Para quem quer entrar nesse mercado em 2026, existe mais de um caminho, de cursos rápidos a formações completas. A dúvida, quase sempre, é por onde dar o primeiro passo.
Veja, a seguir, um roteiro prático para dar o primeiro passo, o que faz esse profissional, as habilidades necessárias e como escolher a formação ideal.
Por onde começar: um roteiro prático
Antes de entrar nos detalhes da profissão, vale ter um roteiro claro para organizar os primeiros passos. Ele funciona como um mapa para quem parte do zero e ainda não sabe por onde ir:
- Faça uma autoavaliação honesta e veja se você tem afinidade com números, raciocínio lógico e tecnologia, já que a rotina da área envolve lidar com dados o tempo todo;
- Pesquise cursos alinhados ao seu objetivo, comparando modalidade, carga horária, valor e reputação da instituição antes de decidir;
- Estude os pré-requisitos básicos, como lógica de programação, matemática e noções de estatística, que sustentam todo o restante do aprendizado;
- Aprenda as ferramentas fundamentais, começando por Python e SQL e por uma solução de visualização, como Power BI ou Tableau;
- Monte um portfólio com projetos próprios, desafios públicos e participações em hackathons, que mostram na prática o que você sabe fazer;
- Busque mentoria com quem já atua na área e participe de comunidades online para trocar experiências, tirar dúvidas e ficar por dentro das vagas.
Não é preciso dominar tudo de uma vez. O segredo é avançar por etapas, praticar bastante e construir um portfólio que comprove a evolução, mesmo antes de conquistar a primeira vaga.
O que faz um analista de dados
O analista de dados coleta, organiza, interpreta e apresenta informações que ajudam empresas a tomar decisões. O trabalho vai da limpeza de grandes volumes de dados à criação de relatórios e painéis visuais, sempre em busca de conclusões úteis para o negócio.
No dia a dia, o profissional combina conhecimento de estatística, entendimento do negócio e facilidade para explicar resultados a públicos diferentes.
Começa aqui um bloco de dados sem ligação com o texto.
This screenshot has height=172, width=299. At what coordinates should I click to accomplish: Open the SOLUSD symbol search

É uma carreira indicada para quem tem perfil analítico, curiosidade, gosto por resolver problemas e boa comunicação.
As oportunidades aparecem em setores variados, como finanças, saúde, varejo, tecnologia e educação, com salários competitivos e bastante espaço para crescer.
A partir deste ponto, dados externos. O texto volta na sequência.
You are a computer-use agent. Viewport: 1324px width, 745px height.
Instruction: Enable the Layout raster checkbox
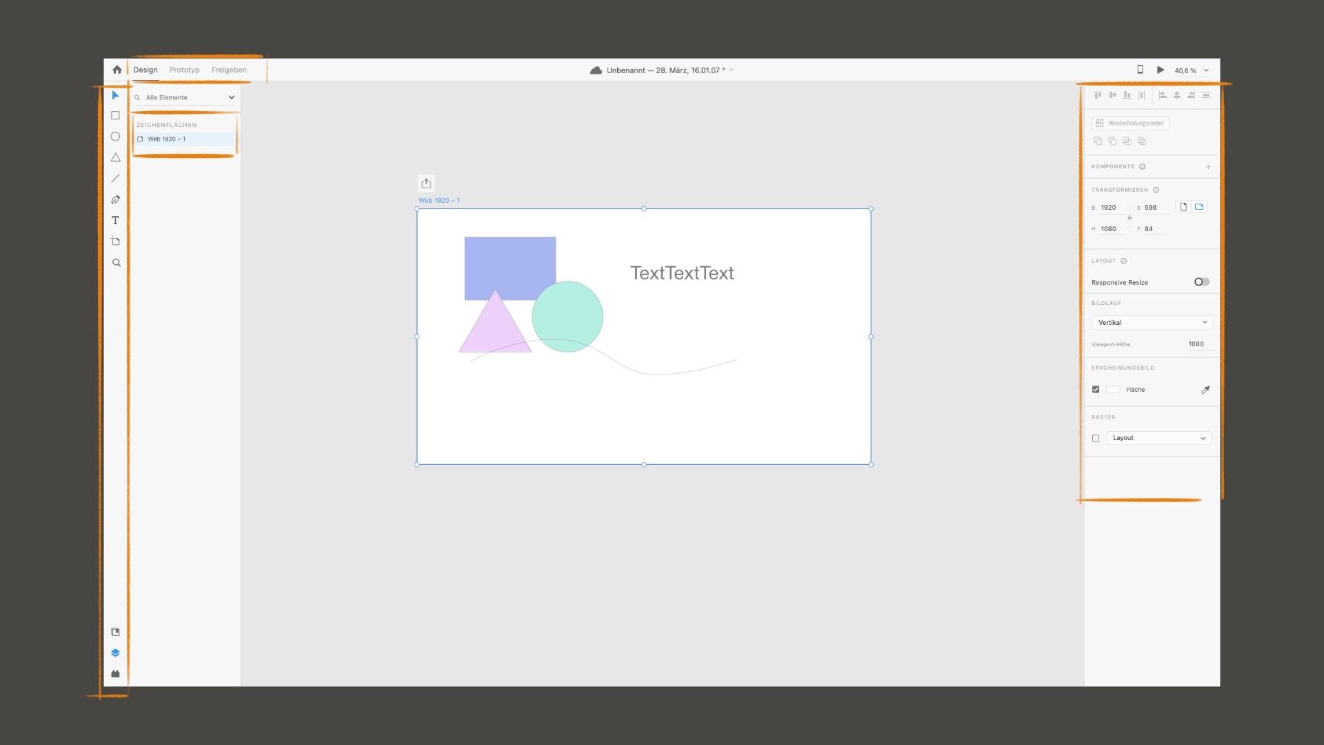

Habilidades essenciais para a área
Para se destacar, vale desenvolver dois tipos de habilidade, as técnicas e as comportamentais, que se completam no dia a dia.
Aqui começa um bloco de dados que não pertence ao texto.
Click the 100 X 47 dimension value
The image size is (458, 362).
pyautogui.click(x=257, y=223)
Do lado técnico, entram a base de matemática e estatística, a lógica de programação, o domínio de linguagens como SQL, Python e R, o uso de ferramentas de visualização como Power BI e Tableau, além da modelagem e da análise exploratória de dados.
Entre as habilidades comportamentais estão o pensamento crítico para gerar conclusões, a comunicação clara dos resultados, a adaptabilidade diante de mudanças, a criatividade para resolver problemas e a colaboração em equipes de áreas diferentes.
Ferramentas e tecnologias mais usadas
Algumas ferramentas fazem parte do dia a dia de quase todo analista. Python e R são linguagens de programação usadas para organizar e analisar grandes quantidades de números, e o SQL serve para buscar informações dentro de bancos de dados, os grandes arquivos digitais onde as empresas guardam tudo.
Para transformar esses números em gráficos e relatórios fáceis de entender, entram programas como Power BI e Tableau, as chamadas ferramentas de business intelligence, que ajudam a empresa a decidir com base nos dados.
As plataformas em nuvem também são cada vez mais usadas. Serviços como AWS, Google Cloud e Azure funcionam como grandes espaços de armazenamento na internet, onde dá para guardar muitos dados com segurança e usar recursos de inteligência artificial sem depender de um computador potente. No fim, é a prática com projetos reais que fixa esse conhecimento.
Tendências para o segundo semestre de 2026
Quem começa agora precisa ficar de olho no que o mercado valoriza. A automação de tarefas, o avanço da inteligência artificial, incluindo a IA generativa, e a análise de dados em tempo real estão entre as tendências que mais pesam nas contratações.
Nos processos seletivos, é comum enfrentar testes práticos, entrevistas técnicas e avaliações de comportamento. Manter o portfólio atualizado, simular entrevistas e mostrar interesse pelas novidades da área aumentam as chances de aprovação.